Welcome from Cedar Rapids, you can find great advice on this forum, I just have lap retrievers .

I will say ignoring the barking in the kennel should lead to extinction of the barking. My dogs are not barky at all unless they sense something threatening.

Good luck!


----------



## Loisiana (Jul 29, 2009)

Sarah,

I recently asked several OTCH trainers a very similar question about self-control in a puppy for my obedience training. I don't know how much field work would differ, but I can share with you what they said about training a puppy for the obedience ring.

Almost all of them said they would not teach any kind of formal skills that took self-control at a young age. At that age about the only thing that I was working on that took some self-control was to hold a treat near him and teach him he couldn't get it until I had given him permission. We've just started working on short (8-10 second max) stays at five months. He has a whole repetoir of skills he's already learned, but none of them involve staying still yet!

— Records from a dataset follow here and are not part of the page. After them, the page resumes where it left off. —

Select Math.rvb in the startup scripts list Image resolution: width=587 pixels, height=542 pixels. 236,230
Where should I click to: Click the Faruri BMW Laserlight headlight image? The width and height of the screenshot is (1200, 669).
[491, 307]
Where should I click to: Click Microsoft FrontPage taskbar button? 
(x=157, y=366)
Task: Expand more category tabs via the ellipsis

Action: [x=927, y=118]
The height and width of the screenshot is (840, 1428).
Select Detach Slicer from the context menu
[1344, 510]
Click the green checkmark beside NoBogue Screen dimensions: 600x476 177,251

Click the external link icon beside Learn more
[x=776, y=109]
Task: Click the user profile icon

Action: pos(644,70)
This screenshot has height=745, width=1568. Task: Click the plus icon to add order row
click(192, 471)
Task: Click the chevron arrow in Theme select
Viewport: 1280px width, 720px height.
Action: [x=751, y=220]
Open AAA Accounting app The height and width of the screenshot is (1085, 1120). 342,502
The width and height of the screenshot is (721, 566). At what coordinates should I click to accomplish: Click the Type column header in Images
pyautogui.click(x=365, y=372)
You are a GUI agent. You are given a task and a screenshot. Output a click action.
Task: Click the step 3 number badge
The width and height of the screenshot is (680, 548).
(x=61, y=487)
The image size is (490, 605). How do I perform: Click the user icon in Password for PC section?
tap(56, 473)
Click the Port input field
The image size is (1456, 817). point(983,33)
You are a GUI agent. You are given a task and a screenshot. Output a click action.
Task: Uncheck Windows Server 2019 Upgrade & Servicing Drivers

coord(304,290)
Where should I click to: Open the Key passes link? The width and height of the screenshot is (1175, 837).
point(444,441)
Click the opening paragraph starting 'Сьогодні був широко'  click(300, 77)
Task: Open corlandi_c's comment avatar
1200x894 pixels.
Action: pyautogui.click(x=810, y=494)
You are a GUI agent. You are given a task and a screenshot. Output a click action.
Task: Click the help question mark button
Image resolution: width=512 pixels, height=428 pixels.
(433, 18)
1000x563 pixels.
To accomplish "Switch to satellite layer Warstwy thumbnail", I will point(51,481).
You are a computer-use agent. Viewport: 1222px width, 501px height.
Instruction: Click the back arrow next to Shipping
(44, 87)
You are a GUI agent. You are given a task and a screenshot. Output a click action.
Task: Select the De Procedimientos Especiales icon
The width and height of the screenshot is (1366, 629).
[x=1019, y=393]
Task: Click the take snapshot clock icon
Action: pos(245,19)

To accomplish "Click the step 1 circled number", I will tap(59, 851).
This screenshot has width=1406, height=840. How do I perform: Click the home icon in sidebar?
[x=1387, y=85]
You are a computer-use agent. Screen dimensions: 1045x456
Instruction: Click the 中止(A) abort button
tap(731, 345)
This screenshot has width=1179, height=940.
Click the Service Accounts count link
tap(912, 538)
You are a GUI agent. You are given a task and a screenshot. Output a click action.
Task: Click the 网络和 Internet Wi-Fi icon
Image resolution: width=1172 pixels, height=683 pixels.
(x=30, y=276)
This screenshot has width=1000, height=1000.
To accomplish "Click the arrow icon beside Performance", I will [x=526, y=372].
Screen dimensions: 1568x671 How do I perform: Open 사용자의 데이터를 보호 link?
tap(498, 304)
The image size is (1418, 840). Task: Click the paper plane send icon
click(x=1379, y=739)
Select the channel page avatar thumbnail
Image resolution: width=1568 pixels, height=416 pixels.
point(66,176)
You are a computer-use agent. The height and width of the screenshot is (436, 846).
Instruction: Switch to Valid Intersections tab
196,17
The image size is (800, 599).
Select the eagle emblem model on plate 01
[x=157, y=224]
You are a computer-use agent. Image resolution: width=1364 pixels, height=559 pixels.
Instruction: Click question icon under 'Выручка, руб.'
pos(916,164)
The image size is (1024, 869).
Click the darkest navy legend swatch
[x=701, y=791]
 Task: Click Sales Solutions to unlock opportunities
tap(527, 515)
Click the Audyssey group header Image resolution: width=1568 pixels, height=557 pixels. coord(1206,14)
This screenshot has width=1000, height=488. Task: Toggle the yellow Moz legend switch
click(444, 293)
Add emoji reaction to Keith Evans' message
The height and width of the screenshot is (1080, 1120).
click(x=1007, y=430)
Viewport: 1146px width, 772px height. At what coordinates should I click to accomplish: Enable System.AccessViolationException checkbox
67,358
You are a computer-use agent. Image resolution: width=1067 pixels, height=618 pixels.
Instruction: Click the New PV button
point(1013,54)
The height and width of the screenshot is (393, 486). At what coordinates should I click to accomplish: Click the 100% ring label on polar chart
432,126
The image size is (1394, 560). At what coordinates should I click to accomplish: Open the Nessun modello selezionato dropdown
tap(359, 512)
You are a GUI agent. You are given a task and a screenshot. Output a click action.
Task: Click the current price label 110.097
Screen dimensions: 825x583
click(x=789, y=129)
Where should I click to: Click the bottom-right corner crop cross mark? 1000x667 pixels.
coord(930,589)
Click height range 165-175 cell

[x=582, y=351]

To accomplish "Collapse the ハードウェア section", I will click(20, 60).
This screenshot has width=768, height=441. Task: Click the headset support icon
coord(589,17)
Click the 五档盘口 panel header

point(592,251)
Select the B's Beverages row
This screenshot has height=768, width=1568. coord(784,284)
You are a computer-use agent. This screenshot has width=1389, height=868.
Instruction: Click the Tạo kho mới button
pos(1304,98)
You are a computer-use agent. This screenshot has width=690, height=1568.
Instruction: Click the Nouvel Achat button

My puppy is a big barker. A spray bottle of diluted vinegar water has done wonders for him. I'm going to switch to a bottle of Binaca so I can conceal it easier in my hand while we're working.


----------



## IowaGold (Nov 3, 2009)

K9-Design said:


> Now ---- I think it's odd that you have a confessed crate barker/screamer and have "given up" on it --- but yet you're asking about the bark collar for the puppy? Why doesn't the older nuisance barker have one on?????? Barking in the crate is a HUGE pet peeve of mine --- you are lucky she is quiet at a test, and I bet if you really asked your training buddies, they DO care and are quite annoyed with your dog carrying on.
> Put a bark collar on the barking dogs and everyone is happy.
> 
> Best of luck. What breeding is your pup from? Topbrass has FT breedings and FT/show crosses, so there could be a big difference in temperament from one litter to the other. If you bought from a pure FT litter then I guess you know you're asking for reactive and impulsive!  I need something less keyed up than that!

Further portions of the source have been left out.